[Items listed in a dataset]
»»

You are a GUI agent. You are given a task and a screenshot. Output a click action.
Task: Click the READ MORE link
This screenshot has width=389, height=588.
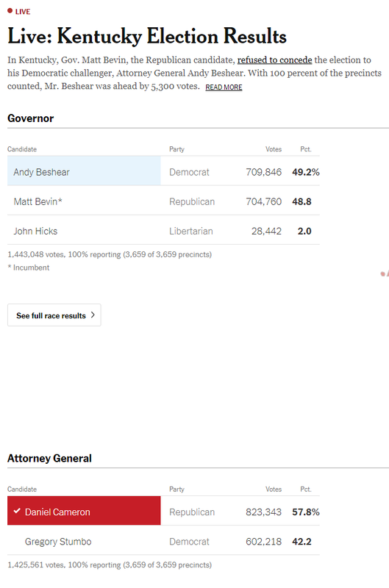(224, 87)
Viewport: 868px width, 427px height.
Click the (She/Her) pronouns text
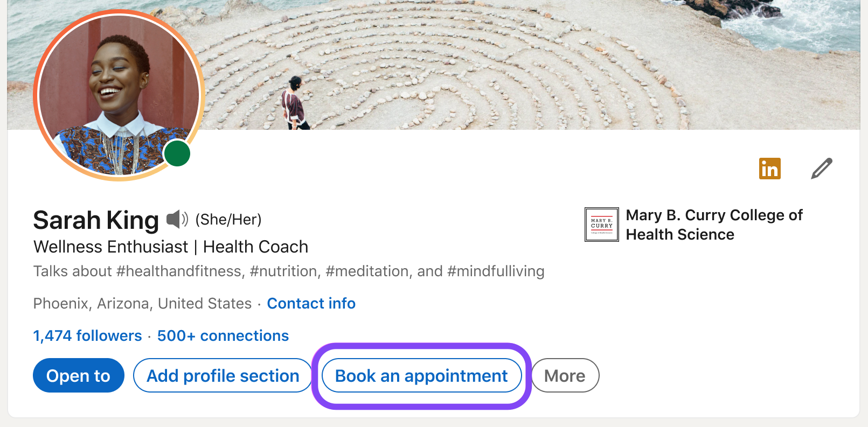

««

▶ What you should do: Take the line containing "This screenshot has width=389, height=588." and every line after it up to the end of the data, and write them out exactly, without the pictures.

▶ Problem solution:
This screenshot has width=389, height=588.
(224, 87)
Viewport: 868px width, 427px height.
Click the (She/Her) pronouns text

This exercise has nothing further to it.